I also do not put a lot of stock in the argument prisons are where criminals go to sharpen their trade. Quite the contrary since to get to prison in California compared to almost every other state in the union one must be a seasoned criminal unless, of course, you commit murder and other extremely violent crimes on your first time out.

Nor do I think we should turn inmates loose ahead of time because being behind bars supposedly increases the chance that when they get out they will commit more violent acts.

And - at the risk of being called the most politically incorrect person in California - I laud that there are nearly 150,000 inmates incarcerated in this state.

The reason is simple. Criminals can only attack one another and not you, your family or your neighbors if they are in prison.

It may sound like a terribly insensitive  attitude toward felons but one doesn’t get to places like Pelican Bay, DVI, Atascadero, San Quentin, and Cochran, and Folsom by being Boy Scouts.

You ever experience the joy of a drug house in your neighborhood? Or how about being repeatedly molested? Ever see a kid abused by a junkie parent? Know anyone who has been murdered or a law enforcement offender who was gunned down in cold blood by someone laying in wait? Ever had a friend raped, severely beaten and left for dead? Or ever have your mother beaten during a mugging to the point she loses her teeth and her jaw aches for the rest of her life?

Police have become more effective at targeting career and repeat criminals who account for a bunch of crime. That explains why crime rates have been dropping for the past several years despite double-digit unemployment. It is pretty hard to steal from, rape, kill, assault, and shoot law-abiding citizens from behind bars.

Instead of slamming the system and making wholesale chances we should be fine tuning it if for no other reason because it is working to a large degree.

Yes, I understand prisons are expensive to run. But instead of keep building prisons with the attitude one-size fits all, why not create barrack-style prisons for drug offenders and reduce staffing accordingly? It may take some downward adjustment of sentencing laws with the incentive to behave being relative short sentences away from society with an extra incentive to behave by imposing draconian time penalties for initiating violence behind bars or escaping.

Eliminate double dipping of correctional officers retiring and going back to work. Also the state needs to re-examine how heavily they guard prisoners who are taken to civilian hospitals even if it is done on a case-by-case basis. By the time a prisoner qualifies for health care outside the walls of a prison, they aren’t exactly high-risk candidates for escaping.

And yes, the Supreme Court is concerned about health care availability.
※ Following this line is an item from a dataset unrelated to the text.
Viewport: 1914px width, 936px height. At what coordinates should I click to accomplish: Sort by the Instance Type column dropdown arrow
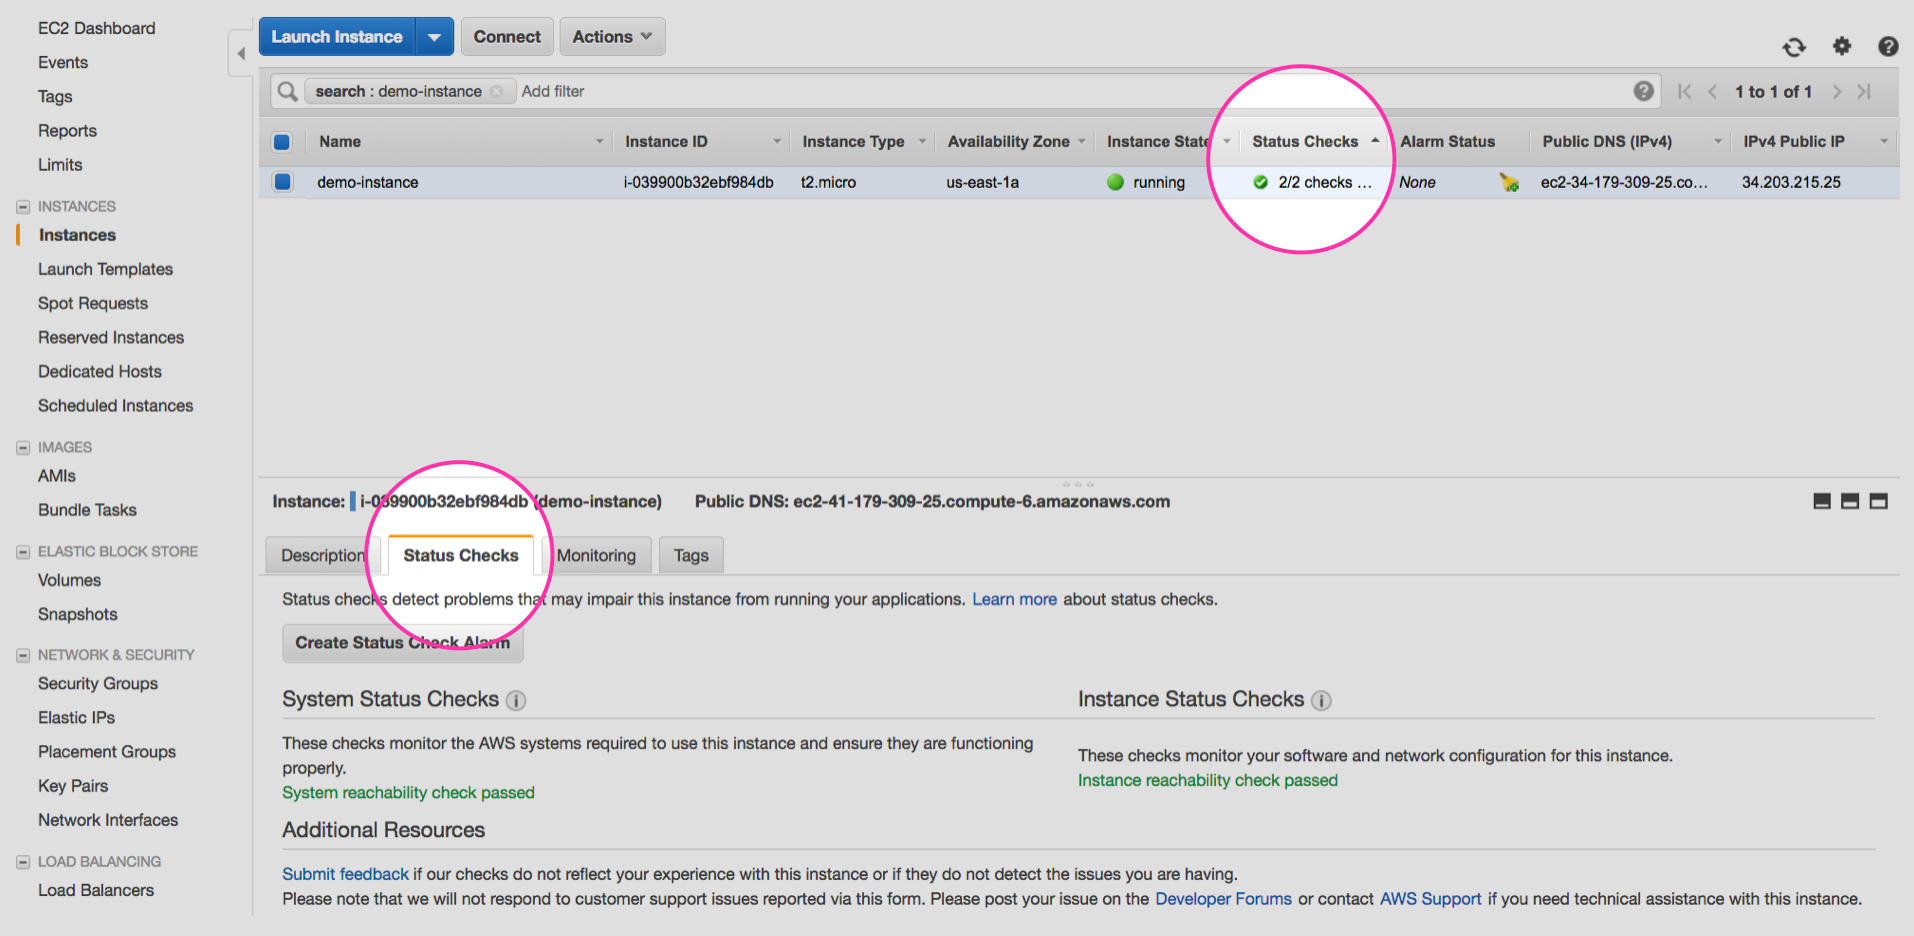[x=921, y=141]
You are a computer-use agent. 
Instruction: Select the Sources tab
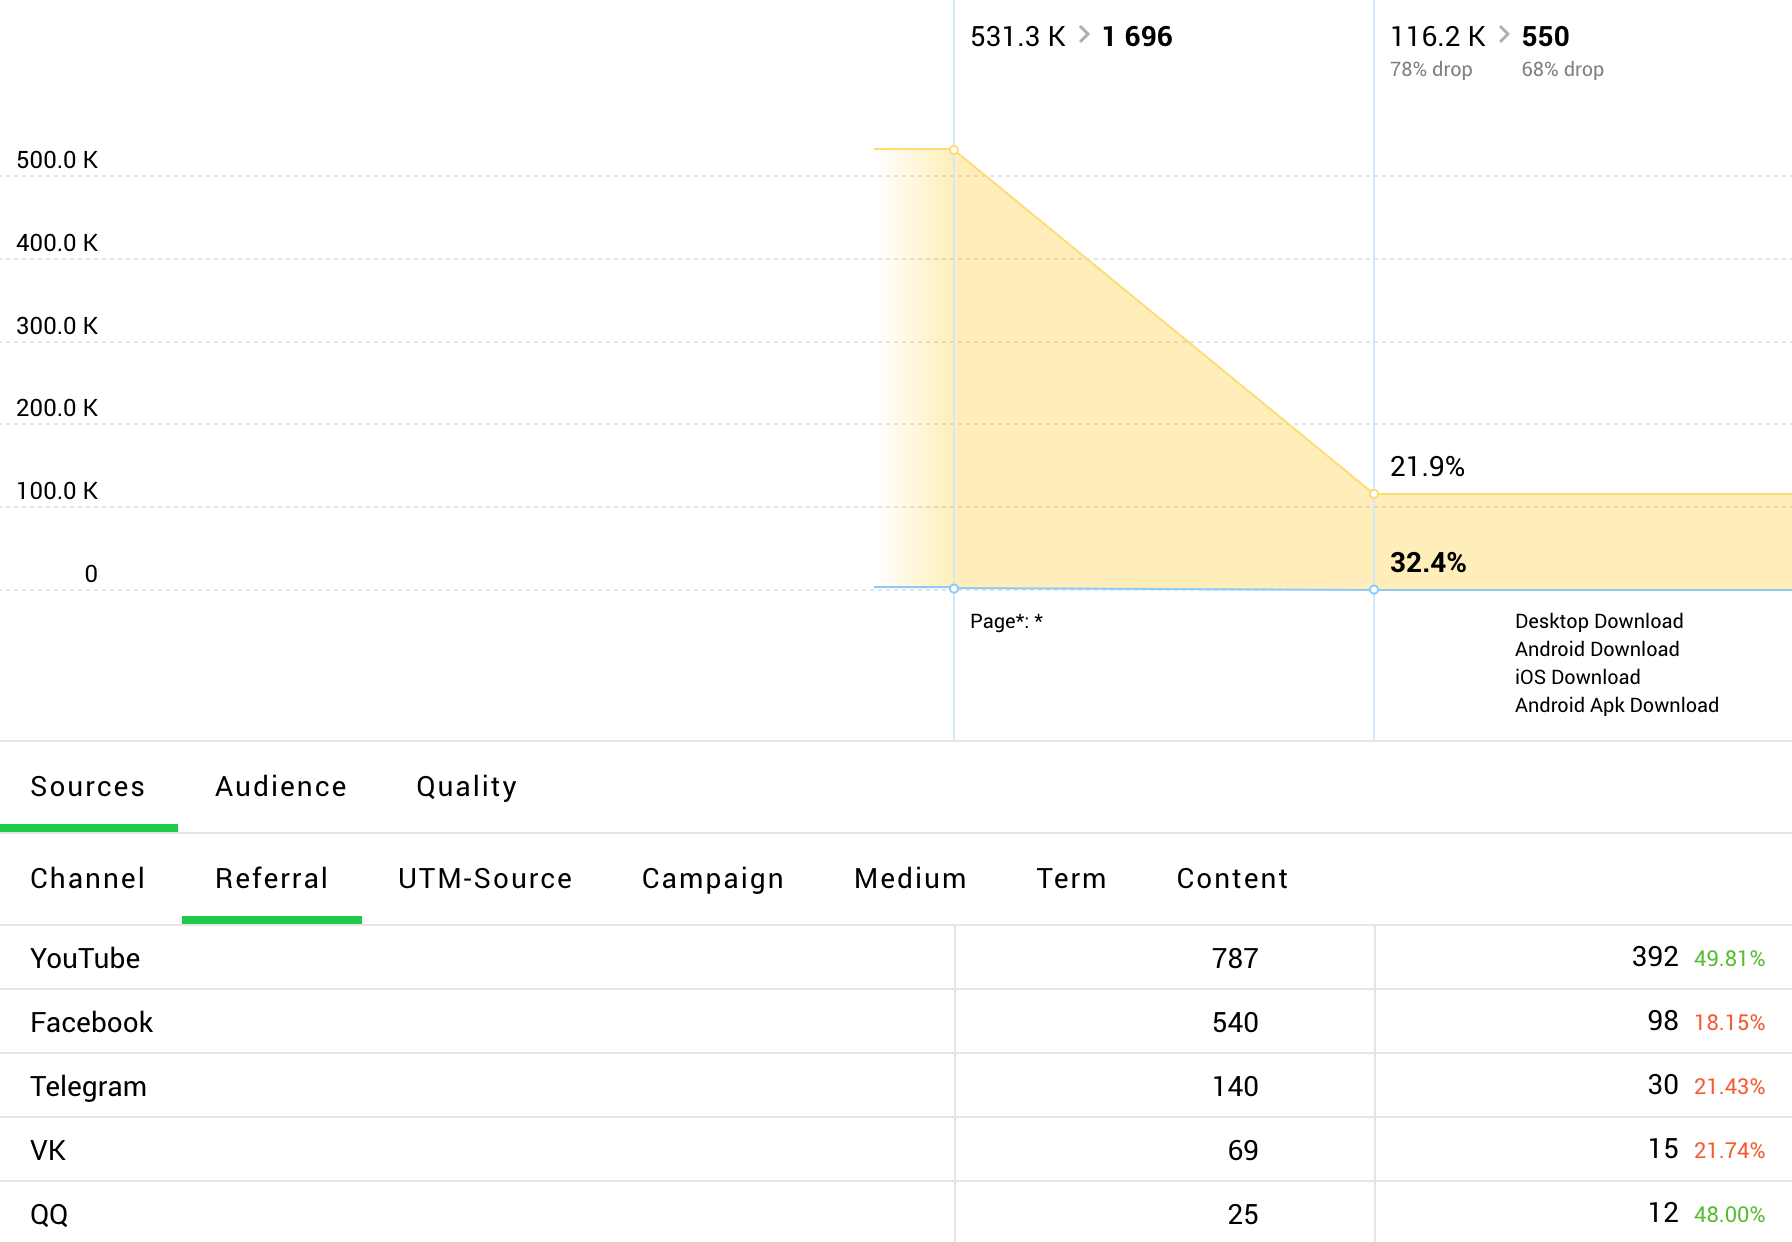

It’s kind of ironic, in a way, since those behind prison arguably have better access to health care than many law-abiding Californians.

Then there is the issue about cramped conditions. Frankly, I’d be more concerned about the guard’s safety than the inmates.

There are those who will say that prisons not only don’t reform criminals but they don’t scare them to stay straight to avoid a return to the big house due to the alleged deplorable conditions.

That’s fine. If someone is convicted of a violent crime it is better that they’re looking over their shoulder in prison than law-abiding citizens having to look over their shoulders.

There is no easy fix to some of the perceived ills of the system.

But one thing is certain beyond a shadow of a doubt. Locking up habitual criminals does reduce crime even in tough economic times as we are now experiencing.